Despite zero major-label connections and near-zero airplay--not to mention torrential pre-show downpours at Wolf Trap Monday night--fiercely independent singer-songwriter Ani DiFranco had the seats and the lawn packed.
DiFranco was a compelling, sometimes frantic figure on stage, breathlessly barreling her way through the more up-tempo material.
Her band--drummer Daren Hahn, bassist Jason Mercer and keyboardist/accordionist Julie Wolf--had no trouble keeping up, handling material ranging from the ornery folk-rock of "Shameless," the funky backbeats of "Fuel" and "Letter to a John" and the gentle pop of "Angry Anymore."
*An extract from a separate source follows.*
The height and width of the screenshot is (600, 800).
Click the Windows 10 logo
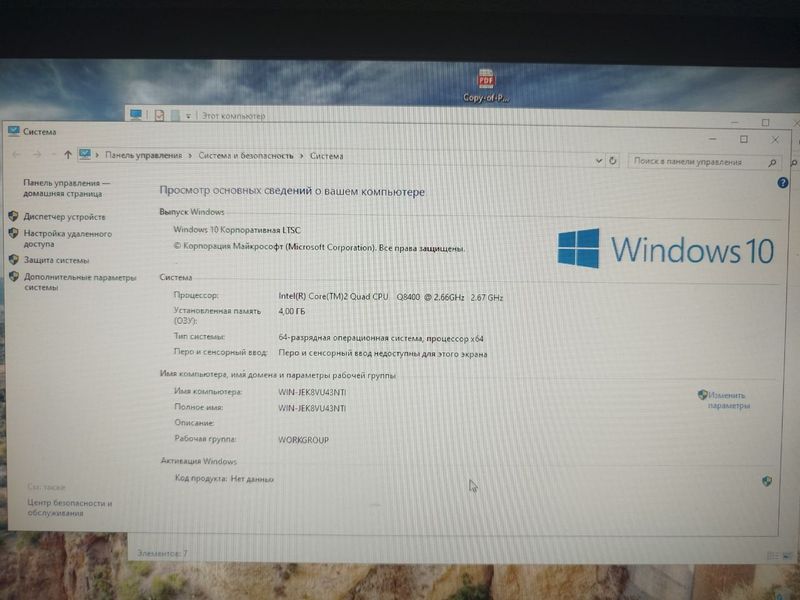tap(666, 249)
At times, DiFranco's band sounded like a more politically aware, less improvisational version of the Dave Matthews Band.
The political consciousness surfaced in two new songs: "Hello Birmingham," a calm, quietly outraged lament about abortion-clinic violence, and a stunning anti-gun screed that closed the show.
The one big disappointment of the evening? No onstage collaborations between DiFranco and her opener, Maceo Parker.
At least Parker, James Brown's longtime saxophonist, had plenty of time--almost as much as DiFranco's 100-minute performance--to work out on some funk, jazz and hip-hop jams that fit perfectly with the evening's swampy weather.